One, a welder in his late 50s with a battered face and the gait of an old boxer, has been out of work for five years. He preferred not to give his name and said the union has not done enough to confront austerity and said he voted Syriza. He lives in Perama, a suburb of Piraeus, with three children who are also jobless. They survive on food hand-outs. His wife recently died, he confided.
“We have no money, no pensions, no health care,” he said. “All we have are the solidarity clinics for basic food. I have friends who have divorced because of the pressure. Some people commit suicide. But the communities have tried to support each other. There hasn’t been an increase in crimes and we’ve organised to stop people having their electricity cut for not paying taxes or having their homes repossessed. A lot of people feel Syriza is our last hope, and we’ll fight like hell to stop them going back to austerity.”

Living conditions in Perama have deteriorated so sharply in the last few years that the area is dubbed “Ground Zero” by many of the shipyard workers. Most live in homes they built from breeze blocks with neither heating nor electricity. More than three-quarters are jobless or underemployed, almost half survive on food hand-outs from community-run soup kitchens, and almost none have access to hospital care. Health services are provided by volunteer doctors.

The collapse of Greek health provision under austerity has been devastating. An work related insurance system, the rise in unemployment and deep cuts to health budgets has left millions of Greeks without cover. Hospitals are trying to cope with zero budgets for drugs and equipment, while nurses have to care for up to 40 patients each.
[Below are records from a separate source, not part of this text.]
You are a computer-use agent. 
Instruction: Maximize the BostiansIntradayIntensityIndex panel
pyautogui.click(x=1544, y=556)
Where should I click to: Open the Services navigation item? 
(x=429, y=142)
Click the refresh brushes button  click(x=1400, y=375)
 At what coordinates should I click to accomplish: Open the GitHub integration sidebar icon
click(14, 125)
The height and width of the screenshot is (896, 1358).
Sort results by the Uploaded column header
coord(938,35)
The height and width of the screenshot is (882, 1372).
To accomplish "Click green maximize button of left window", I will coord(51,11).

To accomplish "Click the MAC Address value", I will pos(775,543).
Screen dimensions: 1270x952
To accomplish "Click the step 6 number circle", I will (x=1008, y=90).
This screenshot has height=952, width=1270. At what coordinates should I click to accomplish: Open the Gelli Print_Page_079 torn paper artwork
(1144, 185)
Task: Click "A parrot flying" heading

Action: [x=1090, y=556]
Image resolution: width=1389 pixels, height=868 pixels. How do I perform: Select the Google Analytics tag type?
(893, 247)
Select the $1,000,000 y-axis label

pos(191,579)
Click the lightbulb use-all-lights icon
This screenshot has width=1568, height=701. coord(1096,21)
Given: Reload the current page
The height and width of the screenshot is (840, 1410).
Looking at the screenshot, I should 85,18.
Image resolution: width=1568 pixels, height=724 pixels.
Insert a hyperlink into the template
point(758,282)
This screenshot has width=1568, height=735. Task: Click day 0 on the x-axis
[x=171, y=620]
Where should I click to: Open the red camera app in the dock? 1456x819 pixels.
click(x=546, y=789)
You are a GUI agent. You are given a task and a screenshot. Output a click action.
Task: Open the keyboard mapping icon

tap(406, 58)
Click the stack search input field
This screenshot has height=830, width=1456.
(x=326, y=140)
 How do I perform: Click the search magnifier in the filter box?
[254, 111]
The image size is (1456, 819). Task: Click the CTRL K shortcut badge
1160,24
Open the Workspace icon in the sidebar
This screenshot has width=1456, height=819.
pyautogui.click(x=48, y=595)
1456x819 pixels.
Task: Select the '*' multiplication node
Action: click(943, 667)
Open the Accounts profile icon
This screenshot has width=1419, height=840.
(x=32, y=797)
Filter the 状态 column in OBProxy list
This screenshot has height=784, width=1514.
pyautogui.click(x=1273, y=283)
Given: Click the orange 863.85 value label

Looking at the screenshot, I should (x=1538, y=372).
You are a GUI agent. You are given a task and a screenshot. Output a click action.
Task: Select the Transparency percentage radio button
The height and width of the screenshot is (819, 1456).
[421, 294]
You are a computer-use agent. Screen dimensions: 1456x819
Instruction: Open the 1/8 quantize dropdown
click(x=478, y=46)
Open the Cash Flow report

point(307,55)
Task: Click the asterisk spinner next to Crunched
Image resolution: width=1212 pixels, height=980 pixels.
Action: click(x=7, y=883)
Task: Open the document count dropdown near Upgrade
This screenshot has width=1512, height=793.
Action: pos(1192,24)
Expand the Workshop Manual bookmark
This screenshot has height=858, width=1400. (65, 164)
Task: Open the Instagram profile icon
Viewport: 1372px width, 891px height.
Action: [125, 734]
Vaccination programmes have almost halted and HIV infection has risen up to 200%.

Last year a study for the respected British medical journal, the Lancet, discovered government hospital spending collapsed by 26% between 2009 and 2011, and what was left was slashed by more than half between 2010 and 2014 to just 2 billion euros. Pregnant mothers have been left without any medical care, there has been a 43% rise in infant mortality, a 21% rise in stillbirths, sharp increases in rates of tuberculosis and clinical depression.
For 32 year-old Maria Gianopoulos the new Syriza government is a lifeline. A leading member of a national lobby group for sufferers of the crippling condition myasthenia gravis, the Hellenic Myasthenia Gravis Association, she said the new government is must transform Greek health care.

A former court clerk who was made redundant under the government cuts, Gianopoulos explained prohibitive charges for prescriptions and attending hospitals have been introduced since 2010. Last year the government tightened its rules so that at a stroke thousands of disabled Greeks found themselves stripped of essential benefits. Disabled protesters were met with police violence.

“One member of our society had to pay more than 200 euros for his medicine and there have been even more extreme cases. Some patients have to pay as much as 500 euros for their medicine. I regularly had to pay 40 or 50 euros a month for prescriptions and 25 euros when I attend hospital for treatment. The last year was the worst. For me it was the worst in my whole life.”

She added: “When we protested in Syntagma Square against the old government the police pushed us back. With Syriza we demand that things improve. They’ve promised to reduce the costs of medicine and restore health budgets. That’s what has been promised to the Greek people and they must deliver. It doesn’t matter how tough it is for them to deliver, they must stand strong. And we’ll be back in Syntagma Square to make sure they do.”